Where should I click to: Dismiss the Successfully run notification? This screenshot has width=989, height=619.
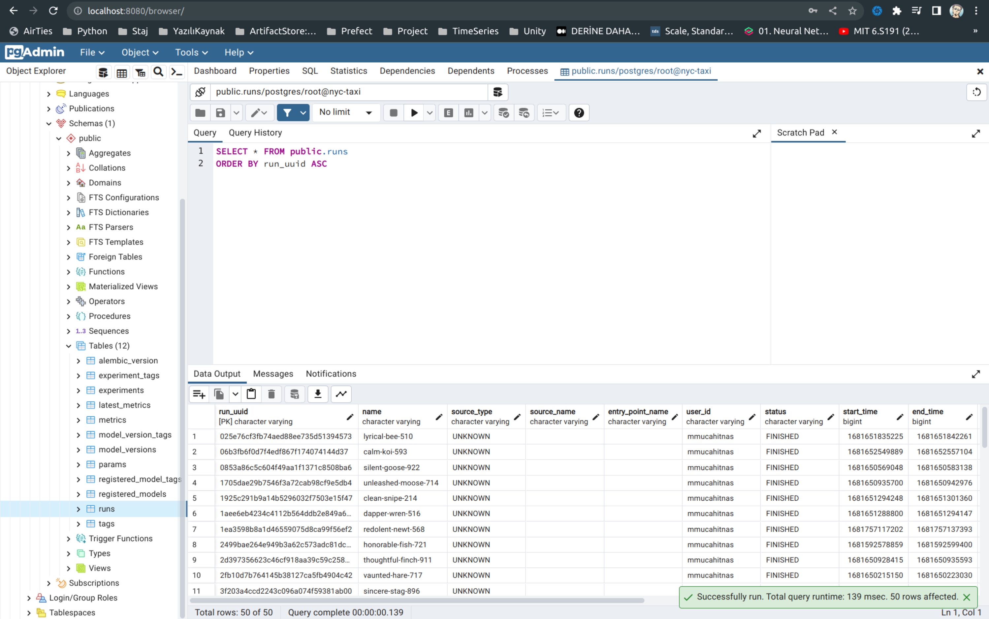(x=966, y=597)
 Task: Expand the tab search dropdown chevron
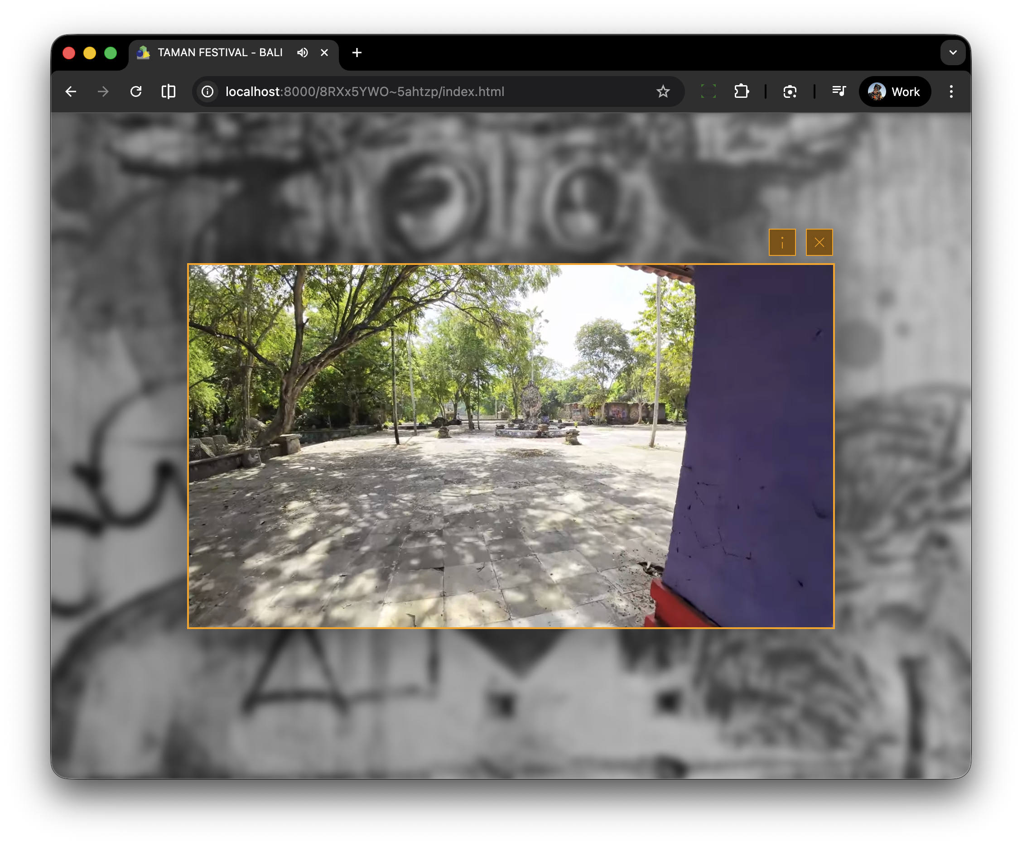(952, 53)
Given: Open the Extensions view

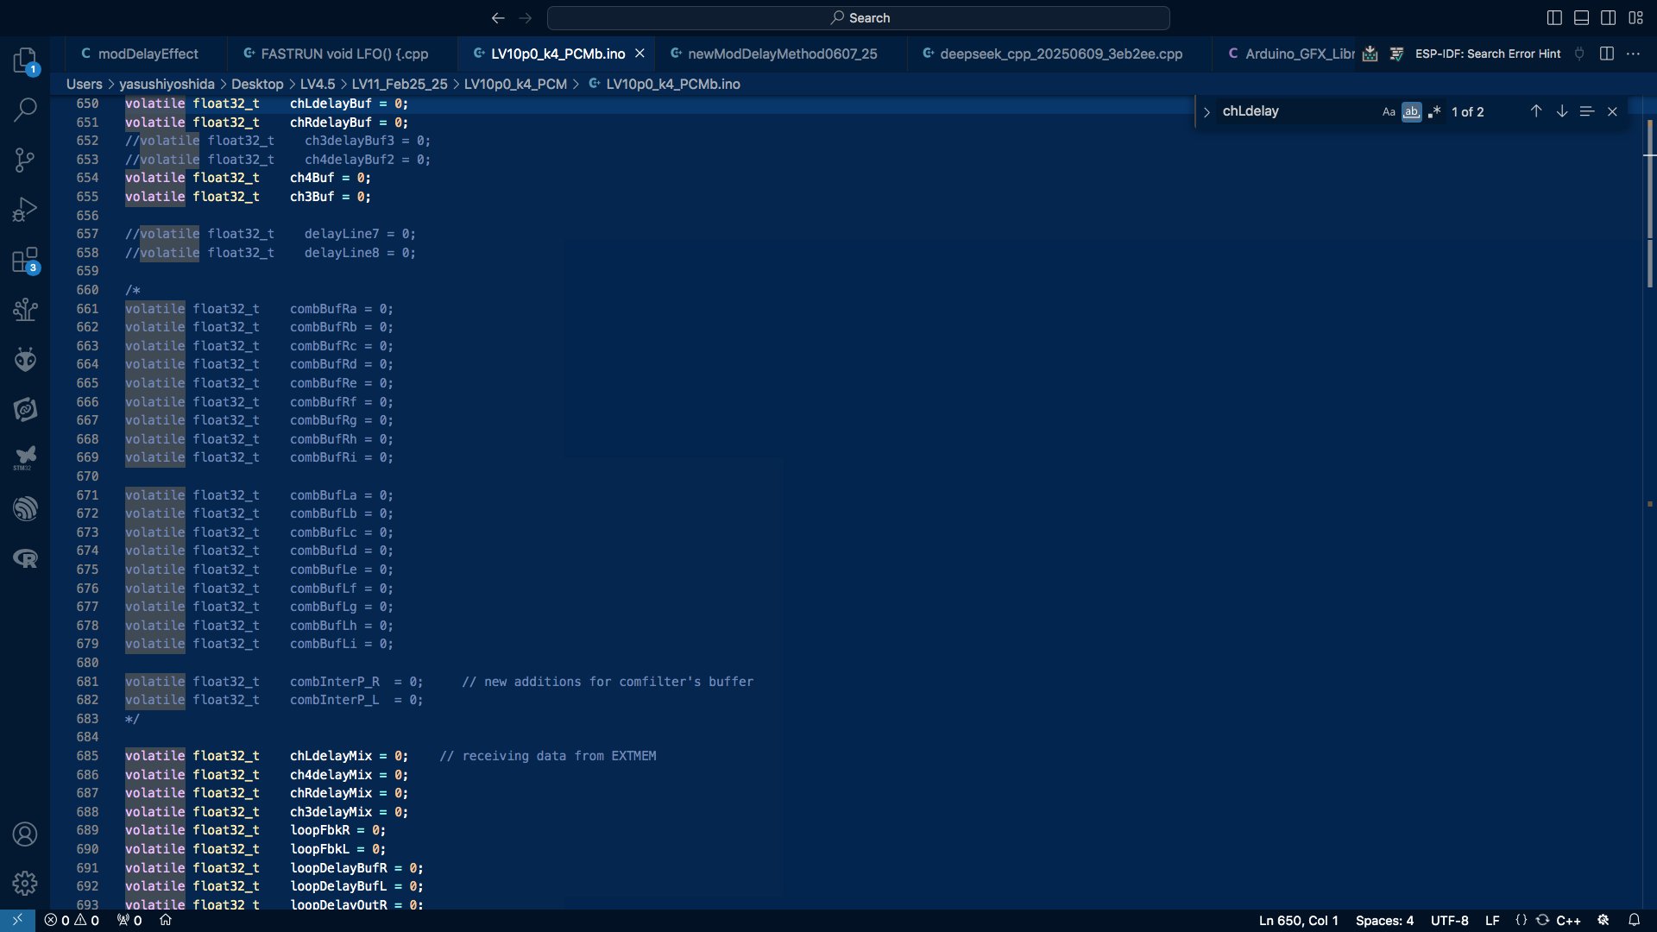Looking at the screenshot, I should (25, 260).
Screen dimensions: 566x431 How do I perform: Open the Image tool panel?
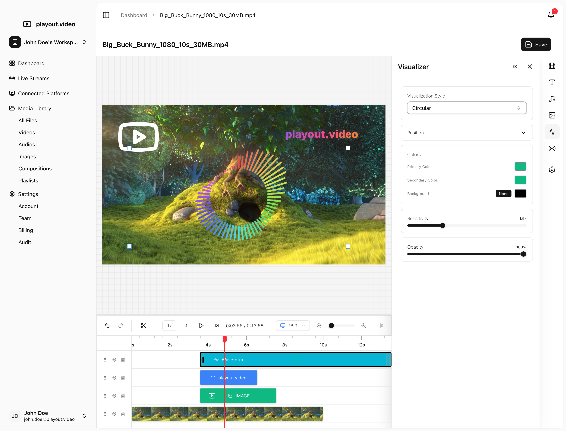552,115
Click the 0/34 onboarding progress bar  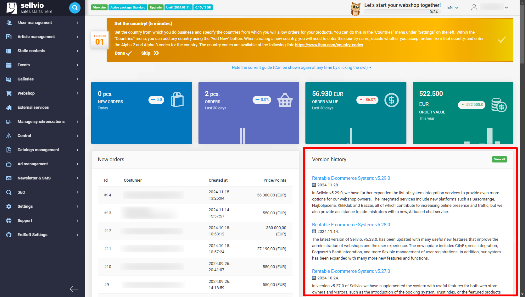402,12
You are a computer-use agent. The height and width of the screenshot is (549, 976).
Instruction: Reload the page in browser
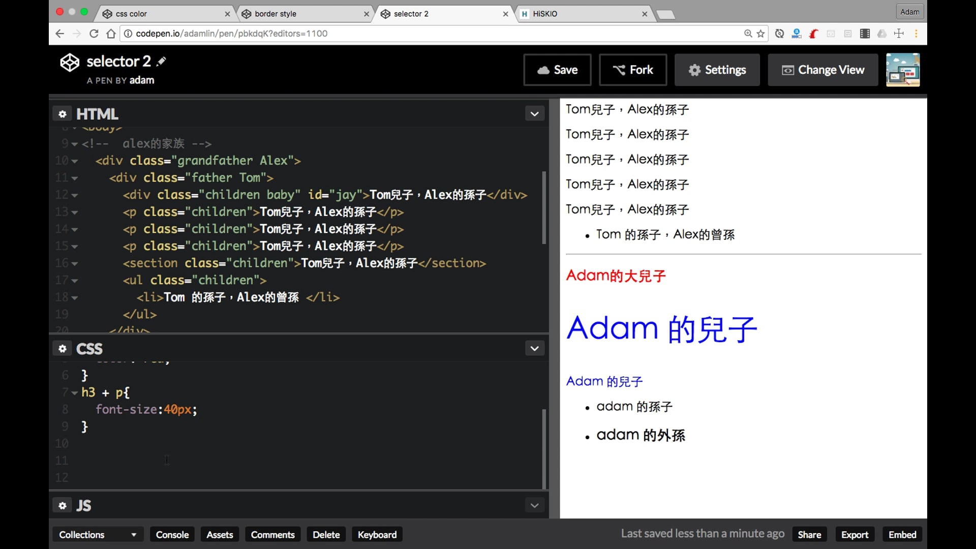(x=94, y=34)
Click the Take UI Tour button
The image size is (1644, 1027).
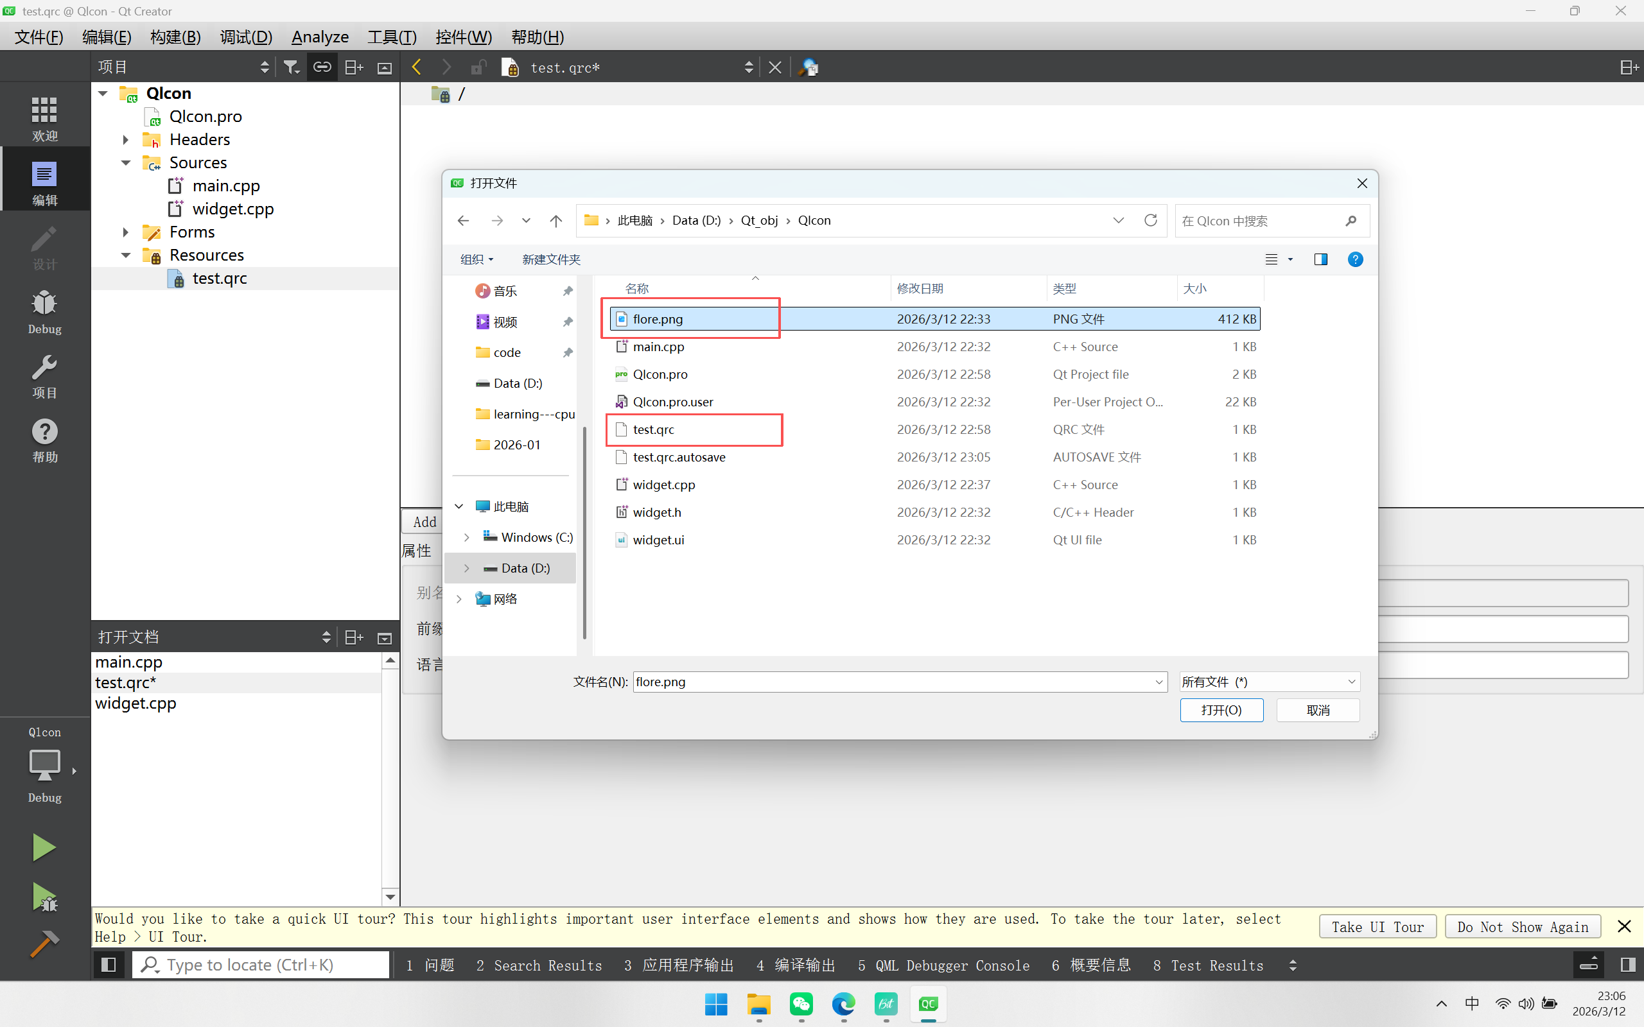[1377, 926]
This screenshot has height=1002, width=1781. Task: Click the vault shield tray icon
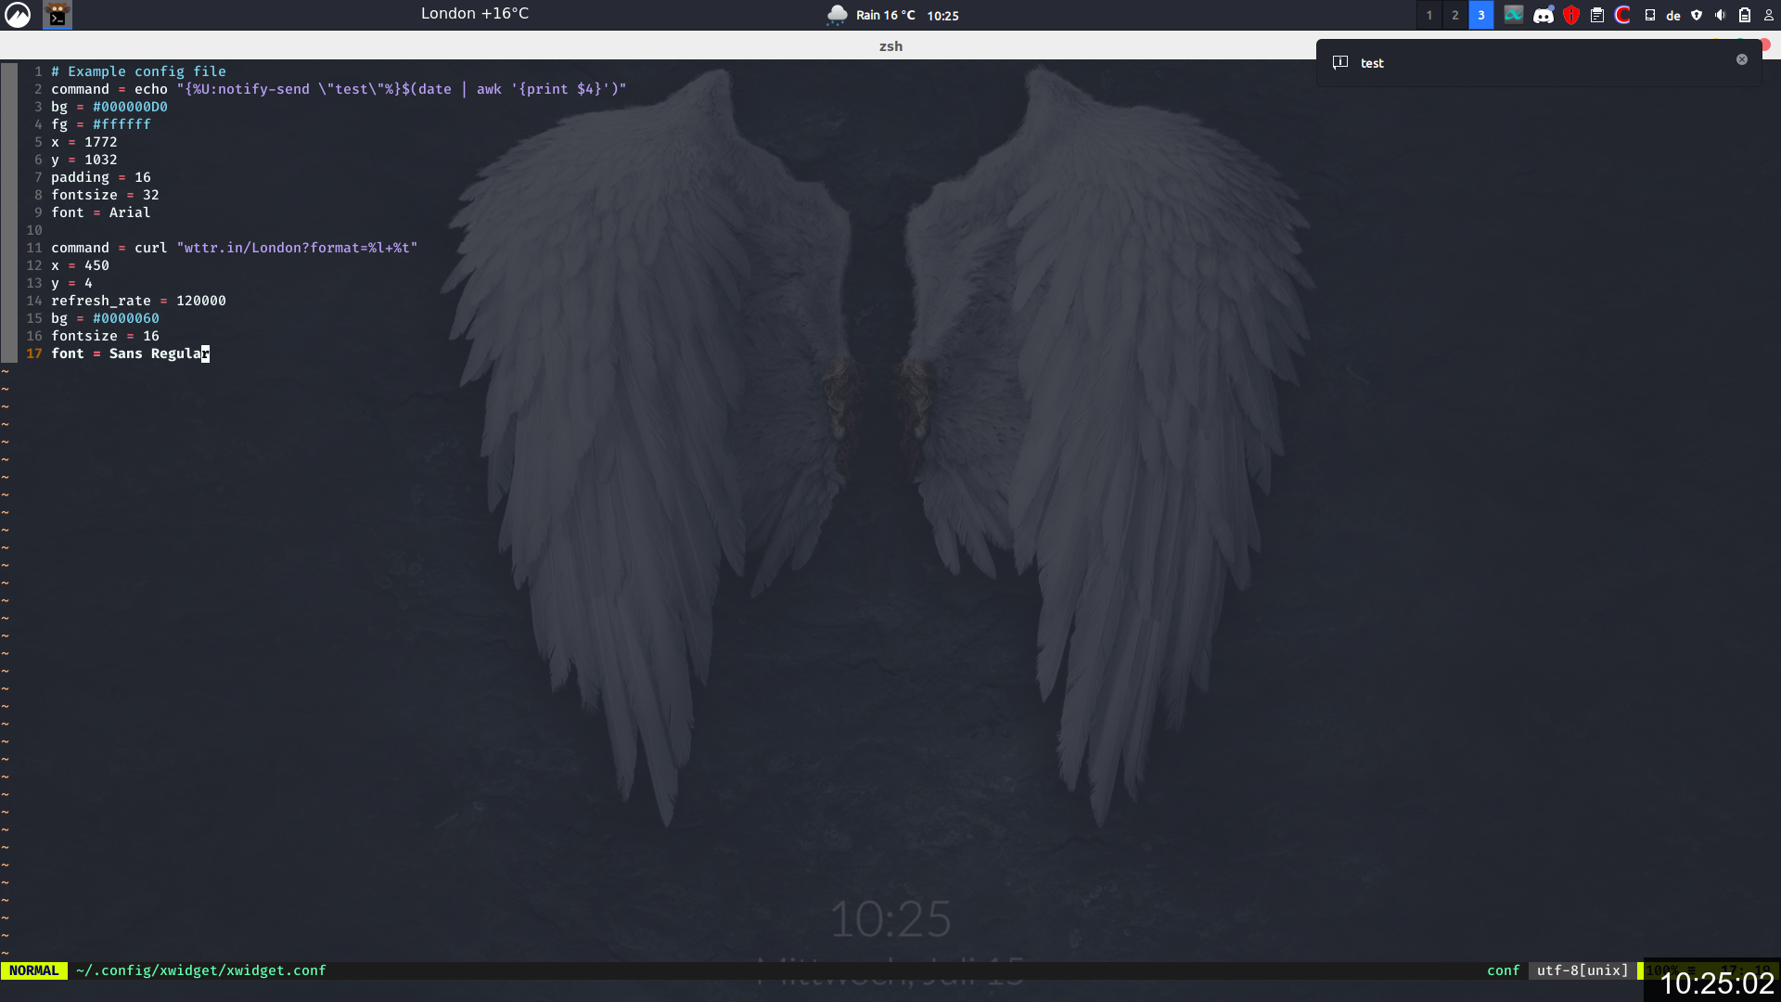point(1697,15)
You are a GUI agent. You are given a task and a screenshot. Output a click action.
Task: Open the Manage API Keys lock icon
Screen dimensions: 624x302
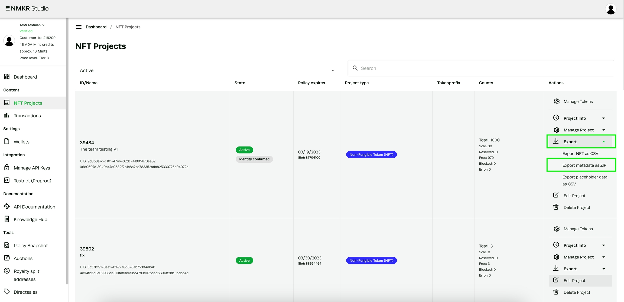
- - - - - - -
▸ Exercise brief:
The total alone is wanted: how many lines in the listing above contain "agent".

▸ Response for this exercise:
2